• _TAREFA A_
Transcreva do trecho do documento o segmento que vai de "Este comportamento pode" até "do cancro colorretal.".
• _TAREFA B_
Diga se cada afirmação concorda com o trecho do documento, respondendo sim ou não e citando literalmente as palavras dele que o decidem: (i) o ensaio clínico envolveu 467 pacientes; (ii) a precisão do diagnóstico óptico foi maior no grupo AI-H do que no grupo Autonomous AI; (iii) os médicos discordaram do diagnóstico proposto pela IA em 25% dos casos.

Este estudo inovador avaliou essa possibilidade, comparando diretamente a IA autónoma e a decisão assistida por humanos. O ensaio clínico envolveu 467 pacientes submetidos a colonoscopia eletiva, divididos aleatoriamente entre dois grupos: um em que a IA realizava a classificação óptica dos pólipos sem interferência humana e outro em que os endoscopistas consultavam a IA antes de emitir o diagnóstico final. O desfecho primário foi a precisão diagnóstica em comparação com o padrão ouro (histopatologia), enquanto os desfechos secundários incluíram a concordância com os intervalos de vigilância baseados na patologia.

Os resultados foram reveladores, com a precisão do diagnóstico óptico a atingir 77,2% no grupo Autonomous AI e 72,1% no grupo AI-H, sem diferença estatisticamente significativa. Quando consideradas apenas as classificações de alta confiança, os valores foram 77,2% para IA autónoma e 75,5% para AI-H. A concordância com os intervalos de vigilância baseados na histopatologia foi significativamente maior no grupo Autonomous AI, atingindo 91,5%, em comparação com os 82,1% observados no grupo AI-H.

Estas observações desafiam a noção de que a presença do especialista melhora os resultados diagnósticos. Paradoxalmente, o envolvimento humano na decisão final reduziu a concordância com os intervalos de vigilância, o que sugere que a interferência subjetiva dos endoscopistas pode comprometer a padronização e a fiabilidade do diagnóstico óptico baseado em IA. A discrepância observada na concordância dos intervalos de vigilância levanta uma questão central: os endoscopistas confiam verdadeiramente na IA? No estudo, os médicos discordaram do diagnóstico proposto pela IA em 25% dos casos, com 58,5% dessas discordâncias resultando em erros de classificação. Em particular, a sobrevalorização de pólipos hiperplásicos como adenomas e a subestimação de lesões serrilhadas foram problemas recorrentes.

Este comportamento pode ser explicado por um misto de desconfiança na tecnologia e viés cognitivo, onde o médico acredita que sua experiência supera a precisão algorítmica. Esta relutância pode atrasar a adoção de sistemas autónomos, mesmo quando demonstram desempenho superior. Os dados deste estudo trazem implicações clínicas profundas. A adoção de um modelo autónomo para diagnóstico óptico poderia permitir a redução da necessidade de análise histológica para pólipos diminutos, gerando economia substancial e otimizando os recursos em programas de rastreio do cancro colorretal.

Em acréscimo, poderia proporcionar uma maior padronização na atribuição de intervalos de vigilância, minimizando erros induzidos pela subjetividade médica e eliminando a variabilidade interobservador, garantindo que a interpretação das imagens endoscópicas se baseie em critérios homogêneos. Contudo, desafios éticos e legais permanecem. A substituição do endoscopista na decisão diagnóstica pode enfrentar resistência institucional, especialmente em sistemas onde a responsabilização jurídica ainda é um entrave à adoção de modelos puramente algorítmicos. Ainda, a atual incapacidade dos modelos de IA para diagnosticar lesões serrilhadas demonstra que, pelo menos por enquanto, a supervisão humana ainda é um componente essencial.

• _DADOS FORNECIDOS_
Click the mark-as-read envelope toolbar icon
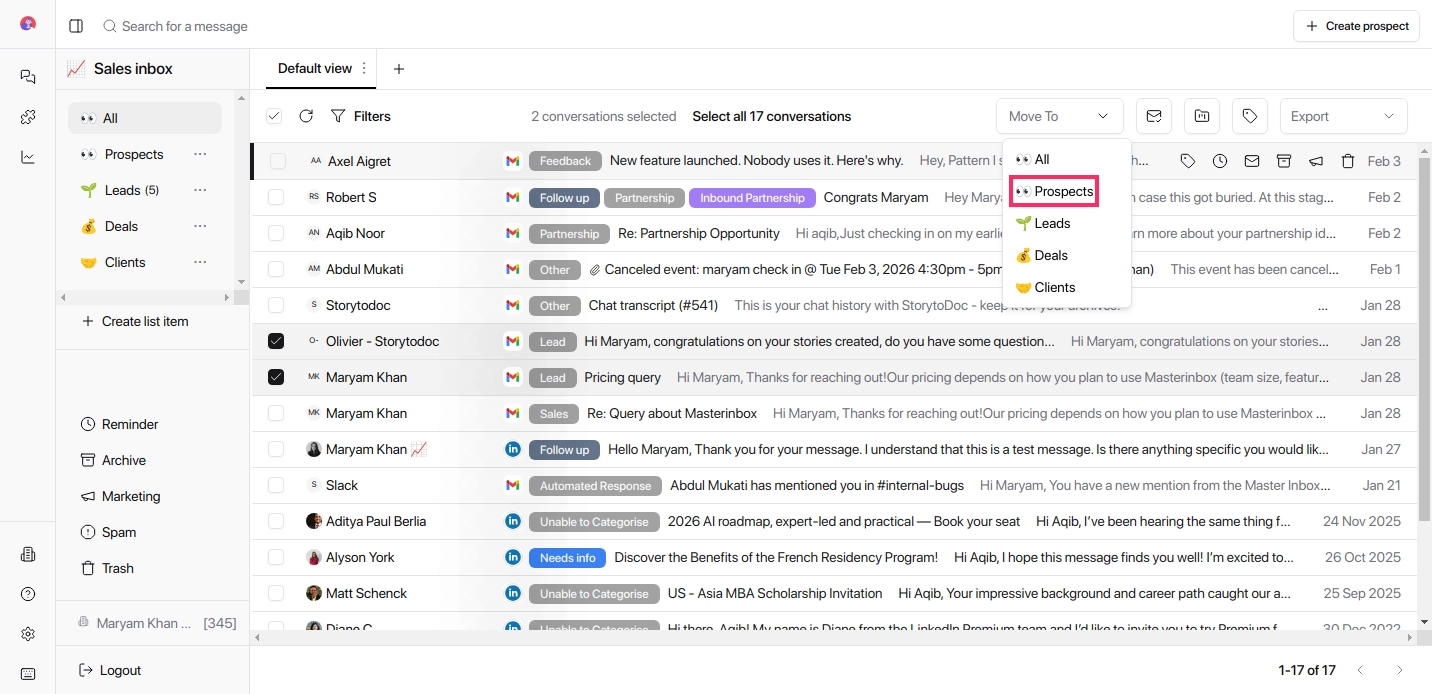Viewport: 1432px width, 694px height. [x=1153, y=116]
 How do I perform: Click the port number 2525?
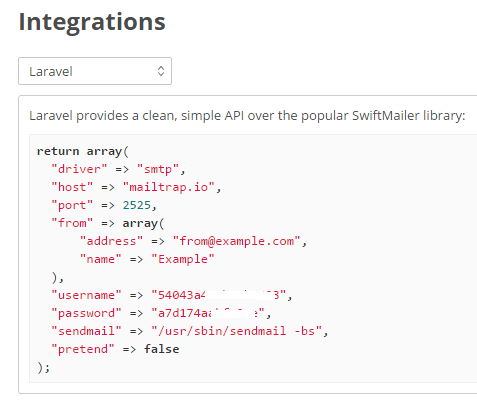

• _RESPOSTA ESPERADA A_
Este comportamento pode ser explicado por um misto de desconfiança na tecnologia e viés cognitivo, onde o médico acredita que sua experiência supera a precisão algorítmica. Esta relutância pode atrasar a adoção de sistemas autónomos, mesmo quando demonstram desempenho superior. Os dados deste estudo trazem implicações clínicas profundas. A adoção de um modelo autónomo para diagnóstico óptico poderia permitir a redução da necessidade de análise histológica para pólipos diminutos, gerando economia substancial e otimizando os recursos em programas de rastreio do cancro colorretal.

• _RESPOSTA ESPERADA B_
(i) Sim: "O ensaio clínico envolveu 467 pacientes submetidos a colonoscopia eletiva".
(ii) Não: "a precisão do diagnóstico óptico a atingir 77,2% no grupo Autonomous AI e 72,1% no grupo AI-H".
(iii) Sim: "os médicos discordaram do diagnóstico proposto pela IA em 25% dos casos".